• _Work to complete_
Find how many lines in the material hold the word "agent", then state that number and nothing more.

• _Dataset records_
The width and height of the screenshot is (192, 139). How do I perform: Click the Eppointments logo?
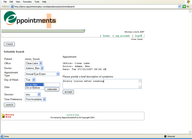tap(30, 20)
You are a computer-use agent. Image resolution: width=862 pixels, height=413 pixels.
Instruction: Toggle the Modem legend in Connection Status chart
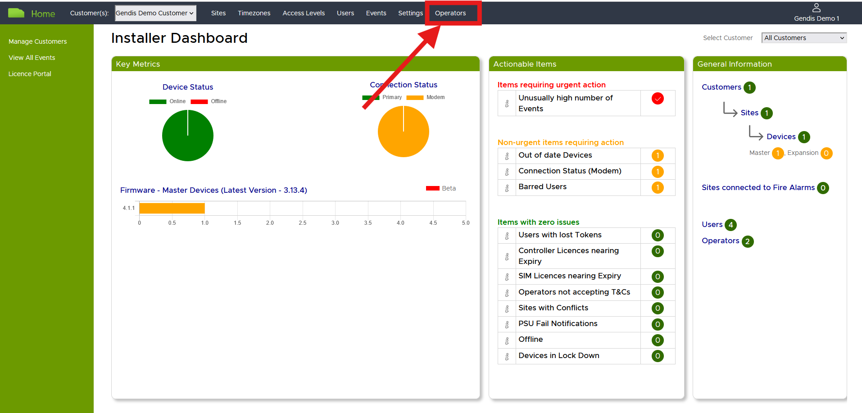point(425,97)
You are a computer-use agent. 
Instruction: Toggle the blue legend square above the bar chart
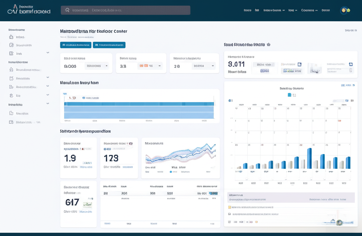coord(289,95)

...

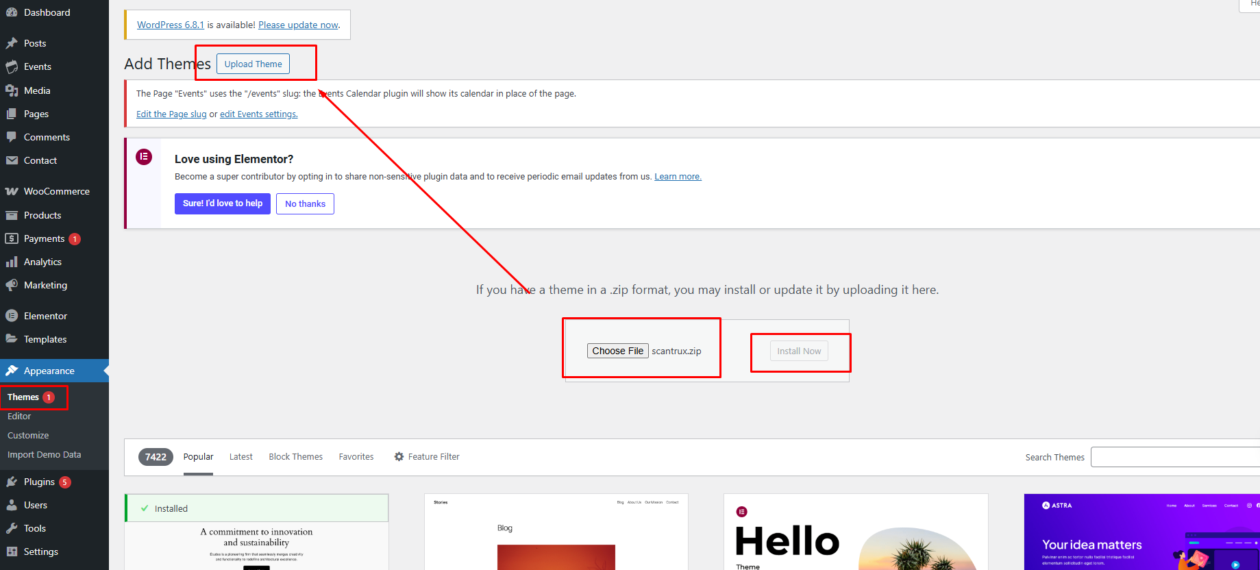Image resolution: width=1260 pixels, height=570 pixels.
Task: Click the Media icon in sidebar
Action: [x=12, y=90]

• _Response to this task_
2